* _WHAT YOU WILL DO_
Which lines to output? The line containing "[menuitem] (108, 21)" and every line after it in the data below, each copied exactly.

BEGIN SOURCE DATA

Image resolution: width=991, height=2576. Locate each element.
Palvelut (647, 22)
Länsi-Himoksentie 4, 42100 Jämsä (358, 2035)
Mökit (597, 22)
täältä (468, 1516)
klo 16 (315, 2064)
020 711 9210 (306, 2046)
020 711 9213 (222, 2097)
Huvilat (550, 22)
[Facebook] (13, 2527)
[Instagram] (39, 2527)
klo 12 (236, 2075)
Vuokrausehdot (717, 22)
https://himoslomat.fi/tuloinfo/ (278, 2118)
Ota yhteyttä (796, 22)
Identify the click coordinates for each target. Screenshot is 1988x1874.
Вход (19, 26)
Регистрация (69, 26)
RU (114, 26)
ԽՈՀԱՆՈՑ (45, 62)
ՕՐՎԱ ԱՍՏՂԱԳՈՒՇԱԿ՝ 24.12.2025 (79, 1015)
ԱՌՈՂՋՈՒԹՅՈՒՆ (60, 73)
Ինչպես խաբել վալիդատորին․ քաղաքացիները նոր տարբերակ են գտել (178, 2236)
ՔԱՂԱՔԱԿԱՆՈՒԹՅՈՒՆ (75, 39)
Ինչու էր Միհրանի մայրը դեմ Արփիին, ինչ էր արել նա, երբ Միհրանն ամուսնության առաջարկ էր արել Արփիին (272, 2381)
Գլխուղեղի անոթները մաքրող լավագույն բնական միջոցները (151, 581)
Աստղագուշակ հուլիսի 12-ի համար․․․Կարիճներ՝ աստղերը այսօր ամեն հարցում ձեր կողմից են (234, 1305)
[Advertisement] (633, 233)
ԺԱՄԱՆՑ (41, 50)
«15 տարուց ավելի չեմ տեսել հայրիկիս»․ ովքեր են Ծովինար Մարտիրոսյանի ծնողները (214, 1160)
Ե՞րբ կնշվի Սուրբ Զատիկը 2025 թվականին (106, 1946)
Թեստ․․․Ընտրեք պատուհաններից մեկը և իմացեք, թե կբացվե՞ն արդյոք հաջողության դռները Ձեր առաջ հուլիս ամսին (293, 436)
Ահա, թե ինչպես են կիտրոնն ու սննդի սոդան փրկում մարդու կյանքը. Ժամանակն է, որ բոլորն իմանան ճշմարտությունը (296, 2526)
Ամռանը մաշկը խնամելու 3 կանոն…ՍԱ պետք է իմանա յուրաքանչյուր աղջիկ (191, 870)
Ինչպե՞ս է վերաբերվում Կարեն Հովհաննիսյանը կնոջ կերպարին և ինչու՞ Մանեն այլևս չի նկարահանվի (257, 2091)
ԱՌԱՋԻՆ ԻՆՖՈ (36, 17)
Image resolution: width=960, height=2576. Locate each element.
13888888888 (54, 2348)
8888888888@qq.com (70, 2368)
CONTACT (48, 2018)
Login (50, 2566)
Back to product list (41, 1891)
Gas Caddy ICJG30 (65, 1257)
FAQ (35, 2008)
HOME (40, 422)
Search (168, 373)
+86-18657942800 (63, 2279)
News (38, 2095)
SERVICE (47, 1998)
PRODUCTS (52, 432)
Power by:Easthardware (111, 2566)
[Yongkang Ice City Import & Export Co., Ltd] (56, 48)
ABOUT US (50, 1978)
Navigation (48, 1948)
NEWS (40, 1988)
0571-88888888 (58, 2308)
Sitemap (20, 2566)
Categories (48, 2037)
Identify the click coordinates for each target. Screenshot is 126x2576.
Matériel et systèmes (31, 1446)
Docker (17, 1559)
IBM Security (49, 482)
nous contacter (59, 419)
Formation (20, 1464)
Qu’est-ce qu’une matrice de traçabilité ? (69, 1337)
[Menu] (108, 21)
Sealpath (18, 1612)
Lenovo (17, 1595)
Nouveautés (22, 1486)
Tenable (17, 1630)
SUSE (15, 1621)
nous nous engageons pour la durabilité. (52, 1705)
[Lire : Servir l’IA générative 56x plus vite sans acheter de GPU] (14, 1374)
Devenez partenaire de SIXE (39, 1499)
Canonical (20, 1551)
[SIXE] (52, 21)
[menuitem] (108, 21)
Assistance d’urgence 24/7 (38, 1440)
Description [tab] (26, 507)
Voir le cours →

END SOURCE DATA

* _ANSWER TO THE PROBLEM_
[menuitem] (108, 21)
Assistance d’urgence 24/7 (38, 1440)
Description [tab] (26, 507)
Voir le cours →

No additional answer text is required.